Regents Of The University Of Michigan - Ann Arbor, Ann Arbor MI

Investigators

Abstract

EAR-0230154 Lars Stixrude Translating the record of deep-seated geological processes as revealed by seismic structure or xenoliths requires sophisticated knowledge of the essential physics, chemistry, and atomic scale structure of minerals at high pressures and temperatures. Over the course of their prior collaborative project, the investigators have developed a new approach to the study of mantle materials based on density functional theory that is complementary to experimental efforts in mineral physics. They have shown that theory can provide insights into the fundamentals of material behavior that form the basis of our ability to interpolate among and extrapolate from necessarily limited experimental or theoretical results to a complex earth.
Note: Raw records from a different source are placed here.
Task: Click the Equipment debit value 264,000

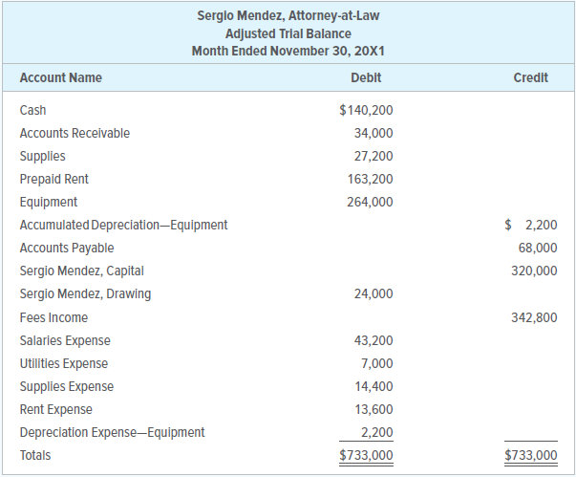Action: coord(370,203)
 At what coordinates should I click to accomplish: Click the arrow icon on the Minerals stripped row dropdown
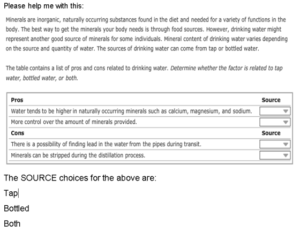point(286,155)
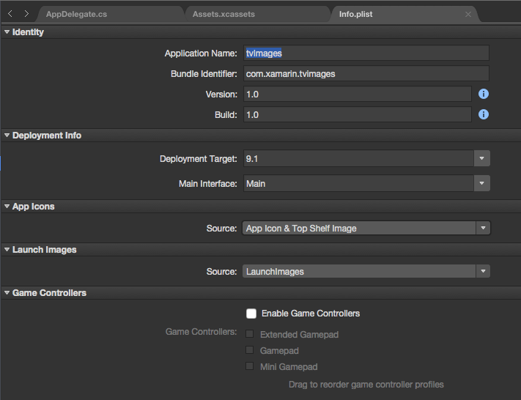The image size is (521, 400).
Task: Navigate forward with right arrow
Action: [26, 14]
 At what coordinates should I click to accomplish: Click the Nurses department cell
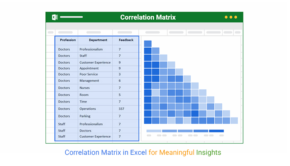pos(84,88)
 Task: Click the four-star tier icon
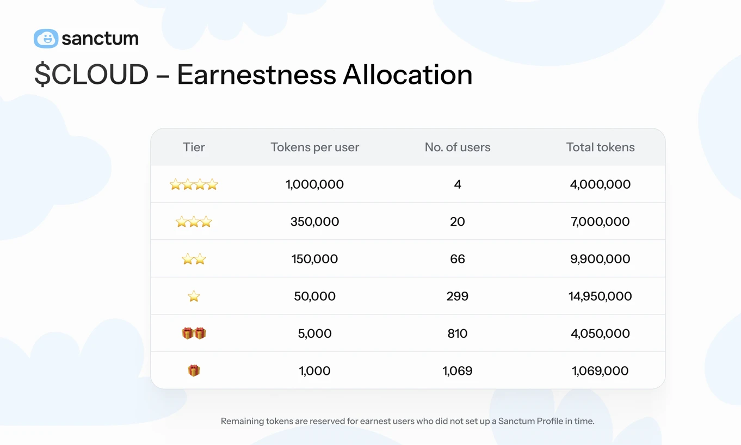pyautogui.click(x=194, y=184)
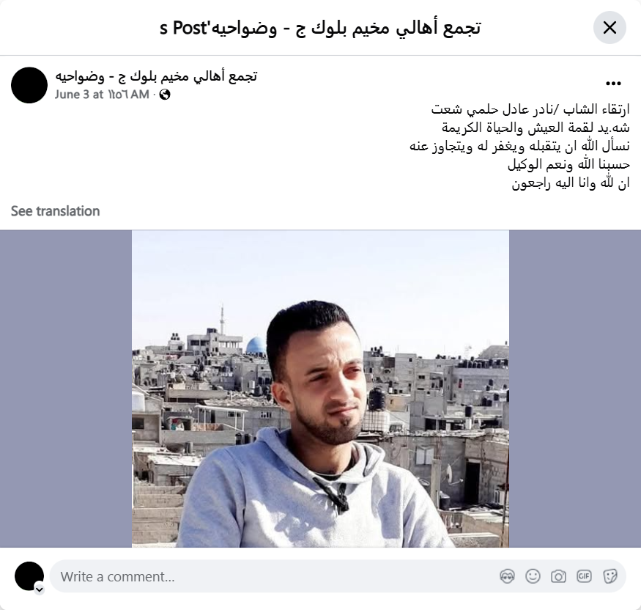Close the post dialog with X
Viewport: 641px width, 610px height.
(x=609, y=28)
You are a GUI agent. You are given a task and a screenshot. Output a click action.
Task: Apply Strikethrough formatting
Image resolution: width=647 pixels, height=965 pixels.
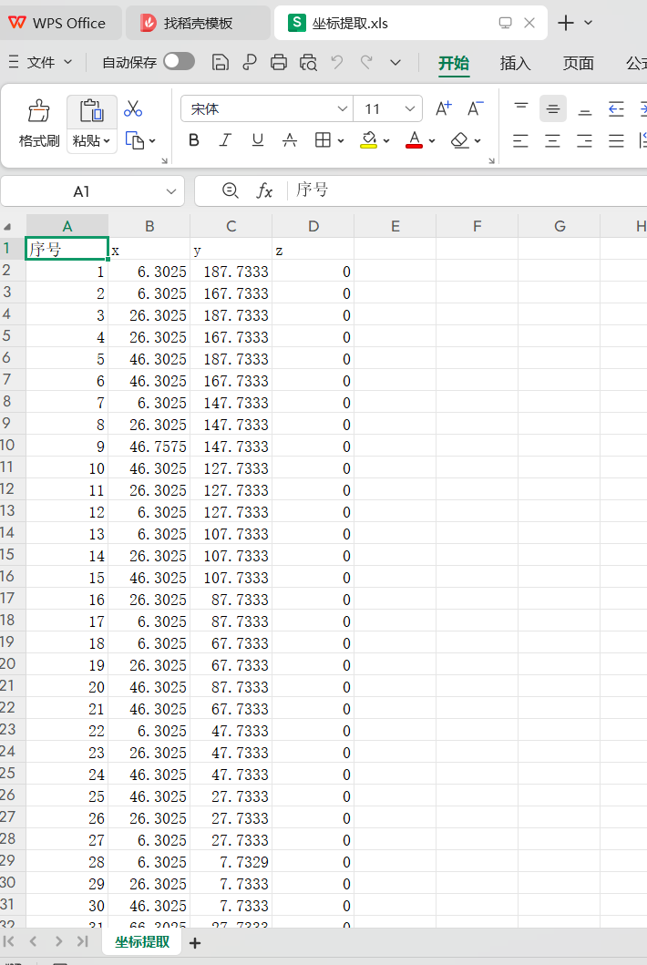coord(290,140)
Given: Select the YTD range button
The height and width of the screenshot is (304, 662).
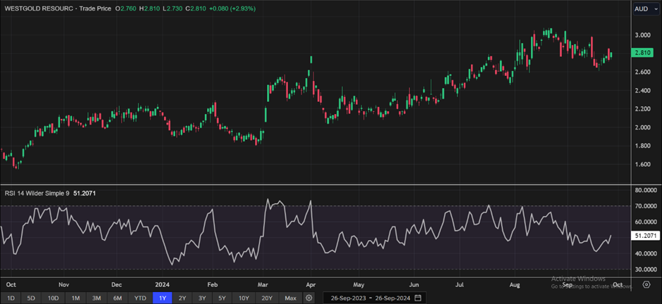Looking at the screenshot, I should pos(140,298).

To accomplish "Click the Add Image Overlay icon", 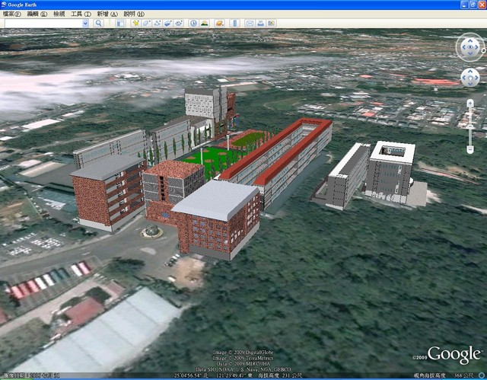I will point(167,23).
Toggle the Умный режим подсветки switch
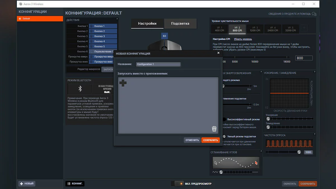The height and width of the screenshot is (189, 336). pos(224,136)
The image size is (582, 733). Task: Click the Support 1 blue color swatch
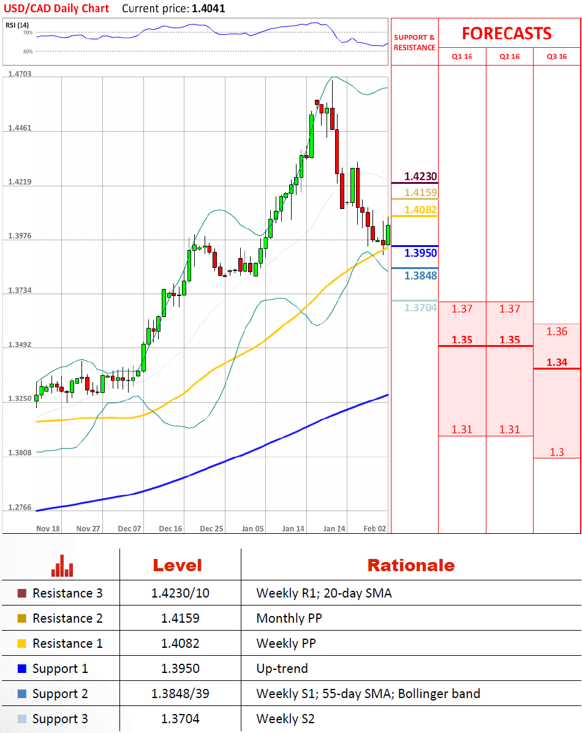(22, 669)
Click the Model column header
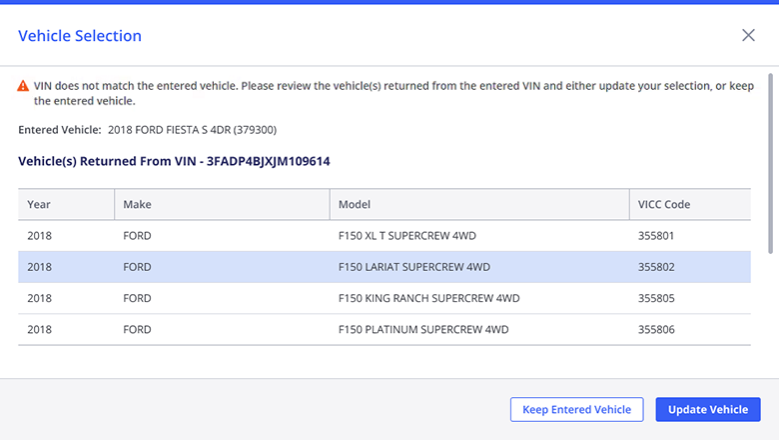This screenshot has width=779, height=440. click(x=479, y=204)
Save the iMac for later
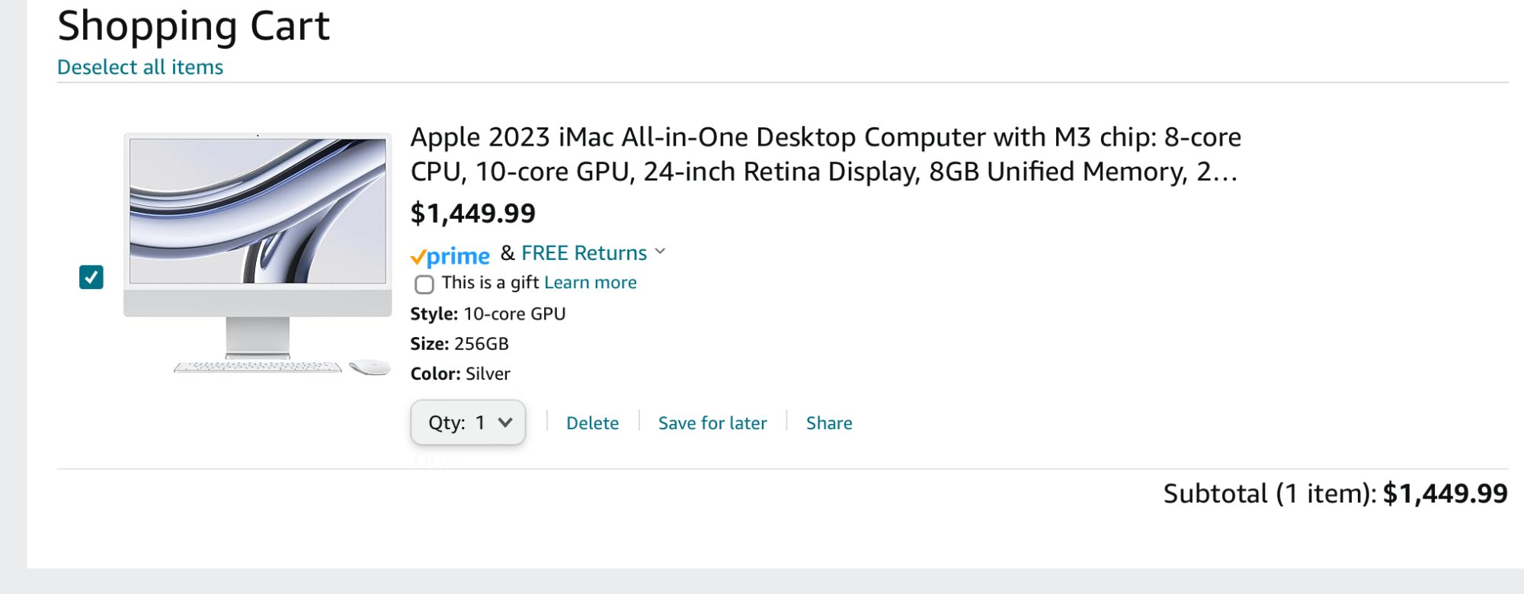1524x594 pixels. pyautogui.click(x=712, y=423)
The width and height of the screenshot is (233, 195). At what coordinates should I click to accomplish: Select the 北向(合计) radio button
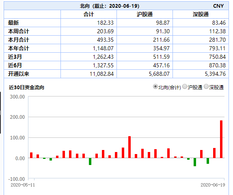tap(155, 86)
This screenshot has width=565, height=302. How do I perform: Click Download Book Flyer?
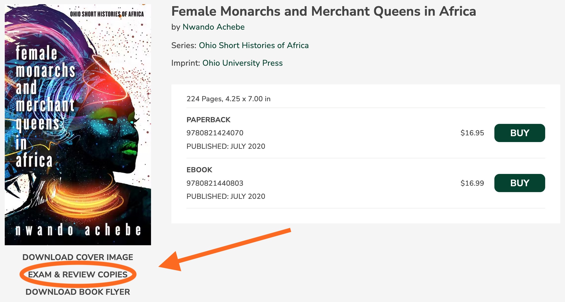(x=78, y=292)
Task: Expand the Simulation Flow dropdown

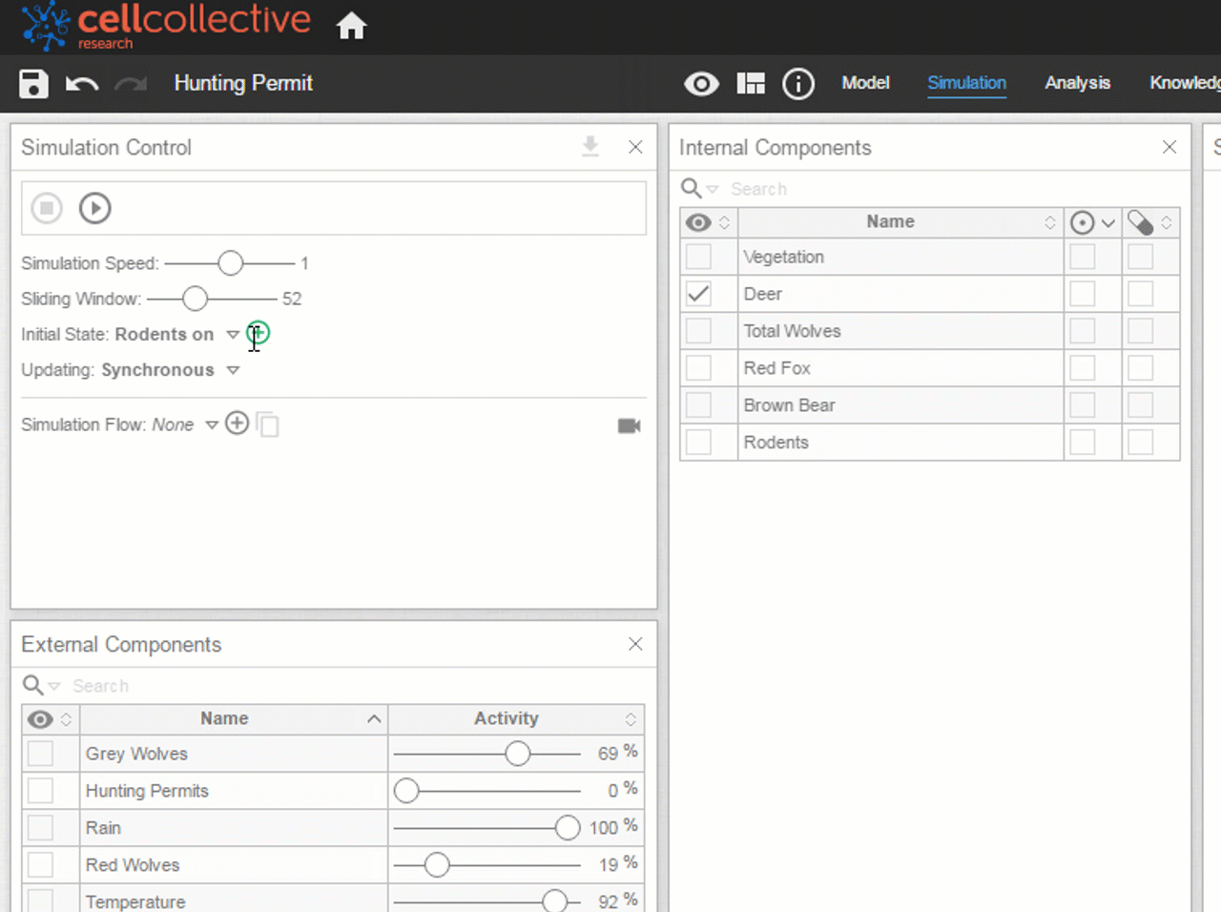Action: click(x=212, y=425)
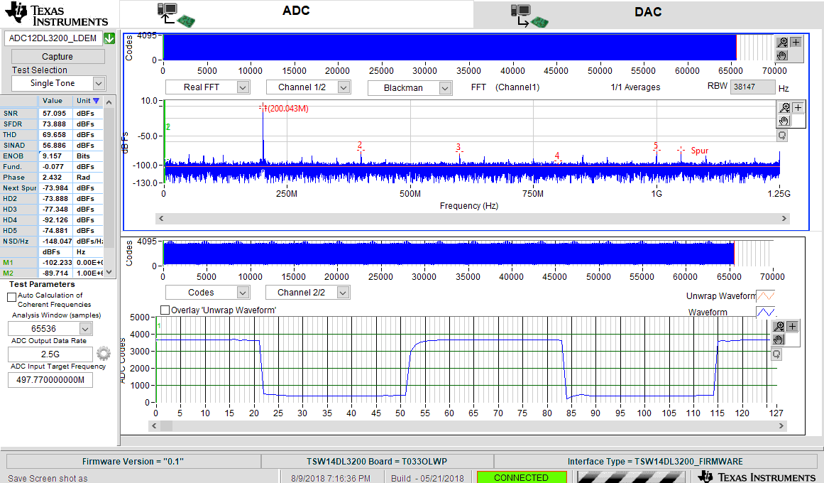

The investigators past studies of pure end-member phases have predicted properties that have lent important new insight into the nature of the earth's interior. In this proposal, they move toward considering the interaction between mantle minerals through phase transitions and chemical exchange. This research will pursue for the first time with ab initio methods the theoretical investigation of mantle solid solutions, including their structure, thermochemistry, and physical properties, and of phase equilibria,. The investigators will also continue with established directions including the prediction of thermoelastic properties. This research is expected to contribute to our understanding of: 1) The origins of lateral heterogeneity in the mantle, through predictions of the effects of temperature and composition on the elastic properties of solid solutions, including Mg-Ca-Al-Fe perovskite at lower mantle conditions. 2) The origin, structure, and geodynamical consequences of seismic "discontinuities", through predictions of one-component and multi-component phase equilibria including the akimotoite to perovskite transition, and the pseudobinary ringwoodite to perovskite plus magnesiowustite transition. 3) The interpretation of samples of possible transition zone and lower mantle origin, through predictions of phase equilibira and element partitioning among major coexisting phases, including Mg-Ca partitioning and exsolution in silicate perovskite.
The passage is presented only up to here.